# Aufgabe
Wiederhole die folgenden Daten wortgetreu, beginnend mit der Zeile, die „Viewport: 614px width, 428px height.“ enthält, und endend mit der Zeile, die „click(x=342, y=73)“ enthält, jeweils einschließlich dieser beiden Zeilen.

# Datenzeilen
☆ ☆ ☆

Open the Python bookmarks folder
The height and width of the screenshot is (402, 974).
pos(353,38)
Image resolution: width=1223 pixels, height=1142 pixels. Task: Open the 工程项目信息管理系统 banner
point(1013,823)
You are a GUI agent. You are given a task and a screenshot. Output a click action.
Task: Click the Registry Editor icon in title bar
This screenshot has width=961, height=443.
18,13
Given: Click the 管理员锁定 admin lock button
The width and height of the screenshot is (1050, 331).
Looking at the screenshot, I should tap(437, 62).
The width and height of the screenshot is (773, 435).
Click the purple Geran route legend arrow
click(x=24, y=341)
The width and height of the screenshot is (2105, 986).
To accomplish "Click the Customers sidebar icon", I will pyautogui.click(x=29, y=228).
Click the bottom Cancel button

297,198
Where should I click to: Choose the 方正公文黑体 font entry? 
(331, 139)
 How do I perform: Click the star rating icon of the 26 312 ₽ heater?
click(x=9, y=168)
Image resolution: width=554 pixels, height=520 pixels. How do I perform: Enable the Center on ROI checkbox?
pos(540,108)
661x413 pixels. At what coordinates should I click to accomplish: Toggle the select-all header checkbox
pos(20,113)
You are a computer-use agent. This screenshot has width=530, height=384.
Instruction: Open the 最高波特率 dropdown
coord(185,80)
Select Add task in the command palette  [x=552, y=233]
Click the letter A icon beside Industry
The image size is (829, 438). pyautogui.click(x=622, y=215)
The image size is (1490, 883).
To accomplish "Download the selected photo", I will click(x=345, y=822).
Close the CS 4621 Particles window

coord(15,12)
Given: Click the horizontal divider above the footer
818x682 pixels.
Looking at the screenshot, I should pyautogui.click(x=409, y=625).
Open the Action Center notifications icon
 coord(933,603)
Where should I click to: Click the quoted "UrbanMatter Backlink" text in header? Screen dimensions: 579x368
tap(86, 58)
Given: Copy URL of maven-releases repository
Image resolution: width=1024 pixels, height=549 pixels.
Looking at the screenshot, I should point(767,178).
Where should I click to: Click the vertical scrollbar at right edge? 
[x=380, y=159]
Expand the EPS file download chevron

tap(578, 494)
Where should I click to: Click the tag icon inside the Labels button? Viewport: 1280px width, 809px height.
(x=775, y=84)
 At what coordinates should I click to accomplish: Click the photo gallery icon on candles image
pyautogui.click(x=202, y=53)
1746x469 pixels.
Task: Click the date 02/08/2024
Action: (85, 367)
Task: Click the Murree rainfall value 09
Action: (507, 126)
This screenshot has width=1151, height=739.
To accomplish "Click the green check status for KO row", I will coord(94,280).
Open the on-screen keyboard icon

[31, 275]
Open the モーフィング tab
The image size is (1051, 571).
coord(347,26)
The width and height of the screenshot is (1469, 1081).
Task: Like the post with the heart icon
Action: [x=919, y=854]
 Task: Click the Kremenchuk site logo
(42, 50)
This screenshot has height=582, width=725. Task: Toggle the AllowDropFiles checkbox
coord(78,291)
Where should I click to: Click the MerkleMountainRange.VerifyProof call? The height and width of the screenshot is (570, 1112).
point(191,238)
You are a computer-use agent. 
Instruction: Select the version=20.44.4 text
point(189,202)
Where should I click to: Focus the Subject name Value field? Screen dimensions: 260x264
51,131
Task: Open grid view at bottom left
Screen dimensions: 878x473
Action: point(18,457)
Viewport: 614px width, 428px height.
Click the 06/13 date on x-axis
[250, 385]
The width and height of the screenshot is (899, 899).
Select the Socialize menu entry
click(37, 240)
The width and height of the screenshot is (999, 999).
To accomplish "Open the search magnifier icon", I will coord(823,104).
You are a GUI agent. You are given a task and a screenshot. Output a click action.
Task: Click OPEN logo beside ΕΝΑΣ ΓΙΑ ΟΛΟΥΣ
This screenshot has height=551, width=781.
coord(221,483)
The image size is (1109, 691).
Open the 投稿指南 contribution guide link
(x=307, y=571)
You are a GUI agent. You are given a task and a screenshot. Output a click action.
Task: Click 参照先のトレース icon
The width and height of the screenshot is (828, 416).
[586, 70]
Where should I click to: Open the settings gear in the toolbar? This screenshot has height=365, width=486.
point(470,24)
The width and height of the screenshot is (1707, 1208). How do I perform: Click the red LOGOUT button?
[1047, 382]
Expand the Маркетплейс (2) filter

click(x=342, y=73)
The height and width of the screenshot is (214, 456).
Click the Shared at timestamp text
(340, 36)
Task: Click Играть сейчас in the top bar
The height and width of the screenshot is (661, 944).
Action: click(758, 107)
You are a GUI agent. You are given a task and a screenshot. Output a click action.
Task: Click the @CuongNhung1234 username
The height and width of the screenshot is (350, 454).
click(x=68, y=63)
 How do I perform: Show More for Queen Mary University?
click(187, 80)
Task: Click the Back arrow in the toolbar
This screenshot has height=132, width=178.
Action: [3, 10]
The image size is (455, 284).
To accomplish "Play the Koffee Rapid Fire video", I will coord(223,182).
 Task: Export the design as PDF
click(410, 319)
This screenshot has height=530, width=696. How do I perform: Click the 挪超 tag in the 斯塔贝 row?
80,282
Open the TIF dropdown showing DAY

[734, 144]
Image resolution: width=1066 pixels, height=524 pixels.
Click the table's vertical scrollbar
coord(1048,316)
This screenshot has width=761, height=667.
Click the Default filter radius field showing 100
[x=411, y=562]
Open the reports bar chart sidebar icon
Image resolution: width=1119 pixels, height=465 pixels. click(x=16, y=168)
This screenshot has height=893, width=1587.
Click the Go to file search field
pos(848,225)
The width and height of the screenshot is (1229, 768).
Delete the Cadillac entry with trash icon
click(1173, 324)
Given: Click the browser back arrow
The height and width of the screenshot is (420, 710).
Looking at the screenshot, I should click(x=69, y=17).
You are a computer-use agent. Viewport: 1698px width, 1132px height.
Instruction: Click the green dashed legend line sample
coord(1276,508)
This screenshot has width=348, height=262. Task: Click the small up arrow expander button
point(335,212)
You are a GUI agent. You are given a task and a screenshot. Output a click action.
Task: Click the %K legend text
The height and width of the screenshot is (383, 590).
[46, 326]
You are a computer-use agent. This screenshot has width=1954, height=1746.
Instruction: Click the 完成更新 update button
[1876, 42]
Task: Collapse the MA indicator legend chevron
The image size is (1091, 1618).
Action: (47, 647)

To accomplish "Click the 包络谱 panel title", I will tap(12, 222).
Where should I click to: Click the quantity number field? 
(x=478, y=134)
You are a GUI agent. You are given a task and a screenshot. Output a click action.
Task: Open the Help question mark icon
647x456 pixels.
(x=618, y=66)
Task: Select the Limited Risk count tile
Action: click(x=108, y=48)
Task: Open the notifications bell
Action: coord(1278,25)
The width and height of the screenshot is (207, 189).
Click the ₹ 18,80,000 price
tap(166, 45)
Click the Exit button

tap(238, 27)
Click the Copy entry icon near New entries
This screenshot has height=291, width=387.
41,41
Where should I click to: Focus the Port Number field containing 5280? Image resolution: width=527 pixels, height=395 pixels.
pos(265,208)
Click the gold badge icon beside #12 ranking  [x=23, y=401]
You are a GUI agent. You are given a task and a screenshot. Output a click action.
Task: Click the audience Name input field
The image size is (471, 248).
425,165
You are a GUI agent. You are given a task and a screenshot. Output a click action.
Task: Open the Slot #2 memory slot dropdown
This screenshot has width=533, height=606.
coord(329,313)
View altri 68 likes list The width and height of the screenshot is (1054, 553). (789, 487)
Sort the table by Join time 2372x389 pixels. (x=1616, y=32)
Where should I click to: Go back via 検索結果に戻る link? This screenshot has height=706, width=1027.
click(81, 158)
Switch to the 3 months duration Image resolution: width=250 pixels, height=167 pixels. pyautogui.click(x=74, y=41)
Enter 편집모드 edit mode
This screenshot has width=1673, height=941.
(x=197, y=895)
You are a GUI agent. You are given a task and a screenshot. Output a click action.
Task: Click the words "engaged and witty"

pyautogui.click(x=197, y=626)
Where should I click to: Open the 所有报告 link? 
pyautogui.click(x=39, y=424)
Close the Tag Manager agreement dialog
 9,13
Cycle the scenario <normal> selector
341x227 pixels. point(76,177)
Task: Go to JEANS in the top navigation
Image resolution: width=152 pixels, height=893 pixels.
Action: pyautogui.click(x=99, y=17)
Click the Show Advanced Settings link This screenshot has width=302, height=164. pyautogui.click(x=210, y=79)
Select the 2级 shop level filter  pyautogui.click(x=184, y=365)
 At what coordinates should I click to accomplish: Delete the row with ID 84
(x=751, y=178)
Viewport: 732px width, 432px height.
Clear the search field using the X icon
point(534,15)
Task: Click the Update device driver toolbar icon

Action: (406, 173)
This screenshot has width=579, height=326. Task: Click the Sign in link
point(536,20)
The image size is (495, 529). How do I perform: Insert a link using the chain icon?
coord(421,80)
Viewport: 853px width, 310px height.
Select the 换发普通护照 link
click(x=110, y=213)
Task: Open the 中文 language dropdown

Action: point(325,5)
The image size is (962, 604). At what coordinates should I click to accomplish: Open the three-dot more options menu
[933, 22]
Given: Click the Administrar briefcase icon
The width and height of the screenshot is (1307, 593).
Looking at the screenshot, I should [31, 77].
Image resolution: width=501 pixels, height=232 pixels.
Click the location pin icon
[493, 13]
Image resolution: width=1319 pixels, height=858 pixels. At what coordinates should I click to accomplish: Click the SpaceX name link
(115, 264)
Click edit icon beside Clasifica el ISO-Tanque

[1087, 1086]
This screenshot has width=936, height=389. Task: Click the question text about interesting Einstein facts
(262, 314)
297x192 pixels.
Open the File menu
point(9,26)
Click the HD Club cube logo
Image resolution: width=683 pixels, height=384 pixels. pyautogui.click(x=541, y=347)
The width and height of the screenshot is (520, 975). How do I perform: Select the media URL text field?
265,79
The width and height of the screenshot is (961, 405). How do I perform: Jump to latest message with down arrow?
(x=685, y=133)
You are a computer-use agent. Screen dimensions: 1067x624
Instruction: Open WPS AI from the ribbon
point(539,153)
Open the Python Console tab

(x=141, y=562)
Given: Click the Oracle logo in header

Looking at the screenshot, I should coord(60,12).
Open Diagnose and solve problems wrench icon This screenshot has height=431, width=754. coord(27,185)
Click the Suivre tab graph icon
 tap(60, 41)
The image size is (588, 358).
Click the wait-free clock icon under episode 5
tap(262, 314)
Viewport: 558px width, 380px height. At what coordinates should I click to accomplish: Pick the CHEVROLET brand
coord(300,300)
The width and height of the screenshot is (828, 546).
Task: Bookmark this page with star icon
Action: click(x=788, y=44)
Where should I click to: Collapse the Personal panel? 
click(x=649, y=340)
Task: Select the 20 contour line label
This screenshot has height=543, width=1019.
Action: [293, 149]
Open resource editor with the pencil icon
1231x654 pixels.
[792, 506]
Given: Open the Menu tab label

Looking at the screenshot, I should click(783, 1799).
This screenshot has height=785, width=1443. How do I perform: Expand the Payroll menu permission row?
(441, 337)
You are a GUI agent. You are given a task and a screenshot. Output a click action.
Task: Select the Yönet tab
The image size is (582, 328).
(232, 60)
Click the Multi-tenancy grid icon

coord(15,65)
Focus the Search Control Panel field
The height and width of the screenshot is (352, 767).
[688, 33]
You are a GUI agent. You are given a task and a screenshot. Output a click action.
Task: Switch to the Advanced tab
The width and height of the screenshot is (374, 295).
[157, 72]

☆ ☆ ☆

# Aufgabenergebnis
Viewport: 614px width, 428px height.
Click the 06/13 date on x-axis
[250, 385]
The width and height of the screenshot is (899, 899).
Select the Socialize menu entry
click(37, 240)
The width and height of the screenshot is (999, 999).
To accomplish "Open the search magnifier icon", I will coord(823,104).
You are a GUI agent. You are given a task and a screenshot. Output a click action.
Task: Click OPEN logo beside ΕΝΑΣ ΓΙΑ ΟΛΟΥΣ
This screenshot has height=551, width=781.
coord(221,483)
The image size is (1109, 691).
Open the 投稿指南 contribution guide link
(x=307, y=571)
You are a GUI agent. You are given a task and a screenshot. Output a click action.
Task: Click 参照先のトレース icon
The width and height of the screenshot is (828, 416).
[586, 70]
Where should I click to: Open the settings gear in the toolbar? This screenshot has height=365, width=486.
point(470,24)
The width and height of the screenshot is (1707, 1208). How do I perform: Click the red LOGOUT button?
[1047, 382]
Expand the Маркетплейс (2) filter

click(x=342, y=73)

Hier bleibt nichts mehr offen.